As part of the project, the research team will develop machine learning algorithms for creating and identifying predictive models for financial processes based on a data-driven approach. They will also develop and research multiscale modelling methods for global financial systems with regard to their scale. The researchers plan to work out high-performance computational technology and the infrastructure for gathering, storing and processing large amounts of data, as well as solve other tasks, including those in the field of theoretical research that have to do with creating new classes of machine learning algorithms. According to Alexander Boukhanovsky, the project's most difficult part will be developing the mathematical formalism of the models, and the most resource-consuming part will be coding, troubleshooting and experimental research.
"Here at ITMO University we have vast experience of social and behavioral modeling, and Janusz Holyst, the project's head, will add his results from the field of financial mathematics and econophysics. Yet, the process of combining the competencies from the fields of financial mathematics and data analysis is most difficult, as we will be modeling "financial behavior". As for the infrastructure, the logic of such "digital platform" has already been developed for the cloud-based software-based system CLAVIRE. We plan on using it for creating our own platform," adds the Head of the School of Translational Information Technologies.

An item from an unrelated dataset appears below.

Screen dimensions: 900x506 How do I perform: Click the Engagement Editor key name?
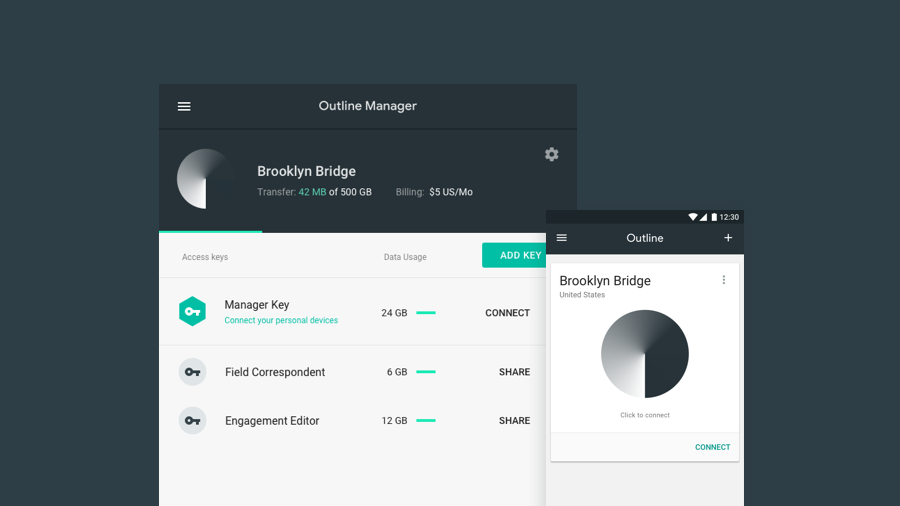tap(272, 421)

Fintech solutions create additional opportunities for the financial sector. Yet, with these opportunities come new challenges.
"As the digital economy develops, the contradictions that have existed for some time already become more evident, and new factors that restrict the development processes emerge. Among those are the limitations set by existing infrastructure, access to information, the costs of technology and outdated legislation. Digital technologies and the economic activity fueled by them develops at a speed that exceeds the adaptive abilities of traditional legislation. The experience of economic reforms in countries that succeeded in maintaining the high rates of economic growth tells us that the increase of the importance of technologies in economic development has to come with the changes in the mechanisms of government regulation. Fin.Tech's main goal is to increase the transparency of the financial sector and to turn financial institutes into interrelated elements of a common ecosystem, and we believe that using a scientific approach will become an essential argument speaking in favor of correcting the current government regulation in the Fin.Tech field," says Maria Sigova.